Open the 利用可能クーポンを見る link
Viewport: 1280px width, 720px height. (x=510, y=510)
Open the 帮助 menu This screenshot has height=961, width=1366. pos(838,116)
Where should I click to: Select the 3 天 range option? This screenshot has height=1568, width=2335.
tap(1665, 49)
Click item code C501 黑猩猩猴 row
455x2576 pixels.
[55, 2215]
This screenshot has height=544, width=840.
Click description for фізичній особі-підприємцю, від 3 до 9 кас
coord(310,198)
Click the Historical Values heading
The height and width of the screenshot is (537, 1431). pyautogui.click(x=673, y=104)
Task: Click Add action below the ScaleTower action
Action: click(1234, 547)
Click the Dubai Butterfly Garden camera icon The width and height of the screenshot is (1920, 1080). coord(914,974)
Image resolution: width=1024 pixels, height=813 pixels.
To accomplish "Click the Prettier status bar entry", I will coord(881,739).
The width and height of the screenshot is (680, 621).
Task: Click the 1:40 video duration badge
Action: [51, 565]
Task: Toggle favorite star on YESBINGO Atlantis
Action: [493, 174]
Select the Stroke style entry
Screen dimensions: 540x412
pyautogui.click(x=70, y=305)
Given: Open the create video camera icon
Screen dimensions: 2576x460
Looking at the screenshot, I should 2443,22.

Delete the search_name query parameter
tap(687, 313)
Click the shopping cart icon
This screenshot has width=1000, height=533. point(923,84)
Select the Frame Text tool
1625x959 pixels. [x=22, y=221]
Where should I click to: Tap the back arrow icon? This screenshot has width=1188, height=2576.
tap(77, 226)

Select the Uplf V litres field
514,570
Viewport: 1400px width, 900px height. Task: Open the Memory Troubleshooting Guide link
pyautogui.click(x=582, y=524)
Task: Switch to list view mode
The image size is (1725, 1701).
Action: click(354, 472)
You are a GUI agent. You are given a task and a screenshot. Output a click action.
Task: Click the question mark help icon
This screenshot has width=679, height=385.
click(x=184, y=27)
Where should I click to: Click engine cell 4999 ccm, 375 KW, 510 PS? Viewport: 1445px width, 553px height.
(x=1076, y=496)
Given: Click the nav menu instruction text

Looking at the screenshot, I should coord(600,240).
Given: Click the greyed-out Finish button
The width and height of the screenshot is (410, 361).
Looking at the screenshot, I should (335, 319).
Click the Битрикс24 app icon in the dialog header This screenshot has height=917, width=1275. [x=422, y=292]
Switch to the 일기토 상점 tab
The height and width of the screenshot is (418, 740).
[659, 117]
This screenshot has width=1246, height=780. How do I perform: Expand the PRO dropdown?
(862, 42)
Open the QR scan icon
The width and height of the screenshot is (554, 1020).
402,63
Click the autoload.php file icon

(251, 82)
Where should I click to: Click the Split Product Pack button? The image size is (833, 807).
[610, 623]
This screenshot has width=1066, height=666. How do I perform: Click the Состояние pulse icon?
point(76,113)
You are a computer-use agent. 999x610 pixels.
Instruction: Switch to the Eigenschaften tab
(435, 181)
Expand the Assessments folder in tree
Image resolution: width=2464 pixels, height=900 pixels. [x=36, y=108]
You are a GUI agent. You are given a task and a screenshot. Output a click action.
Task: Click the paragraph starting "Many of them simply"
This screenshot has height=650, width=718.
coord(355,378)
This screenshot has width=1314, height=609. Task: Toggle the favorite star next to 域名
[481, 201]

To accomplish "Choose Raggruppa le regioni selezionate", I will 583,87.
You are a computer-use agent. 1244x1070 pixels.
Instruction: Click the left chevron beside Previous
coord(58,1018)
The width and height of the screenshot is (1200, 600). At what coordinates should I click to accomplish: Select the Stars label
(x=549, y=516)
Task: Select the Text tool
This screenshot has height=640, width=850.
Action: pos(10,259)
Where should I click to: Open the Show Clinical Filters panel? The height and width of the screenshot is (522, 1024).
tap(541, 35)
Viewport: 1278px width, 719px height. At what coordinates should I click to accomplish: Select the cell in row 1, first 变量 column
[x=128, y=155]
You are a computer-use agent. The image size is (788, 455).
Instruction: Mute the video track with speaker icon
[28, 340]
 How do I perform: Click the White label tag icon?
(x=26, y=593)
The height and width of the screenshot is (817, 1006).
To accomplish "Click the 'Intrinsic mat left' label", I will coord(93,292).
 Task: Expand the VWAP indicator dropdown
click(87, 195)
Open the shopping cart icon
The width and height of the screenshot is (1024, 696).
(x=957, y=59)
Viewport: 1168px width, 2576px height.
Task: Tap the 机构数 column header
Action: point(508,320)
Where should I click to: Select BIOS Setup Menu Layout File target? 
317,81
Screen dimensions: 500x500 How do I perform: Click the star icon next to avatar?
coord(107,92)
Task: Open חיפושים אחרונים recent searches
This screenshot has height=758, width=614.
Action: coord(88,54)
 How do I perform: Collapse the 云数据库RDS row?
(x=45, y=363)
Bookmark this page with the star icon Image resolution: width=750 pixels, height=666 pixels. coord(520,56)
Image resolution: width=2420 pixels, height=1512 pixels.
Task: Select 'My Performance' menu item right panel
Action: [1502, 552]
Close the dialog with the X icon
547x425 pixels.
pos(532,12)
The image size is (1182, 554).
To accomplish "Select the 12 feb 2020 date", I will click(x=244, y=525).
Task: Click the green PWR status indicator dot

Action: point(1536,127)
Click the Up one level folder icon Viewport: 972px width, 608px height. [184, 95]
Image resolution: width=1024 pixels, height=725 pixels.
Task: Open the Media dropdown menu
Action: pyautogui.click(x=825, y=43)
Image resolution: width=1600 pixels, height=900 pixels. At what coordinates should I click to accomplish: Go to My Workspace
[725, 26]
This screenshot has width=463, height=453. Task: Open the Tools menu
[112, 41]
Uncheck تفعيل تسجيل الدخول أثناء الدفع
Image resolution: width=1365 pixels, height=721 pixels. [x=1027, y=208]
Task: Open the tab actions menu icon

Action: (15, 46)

### WORK REQUIRED
Count each line of the listing that contains "agent" and give the count alone.

### PROBLEM SOLUTION
5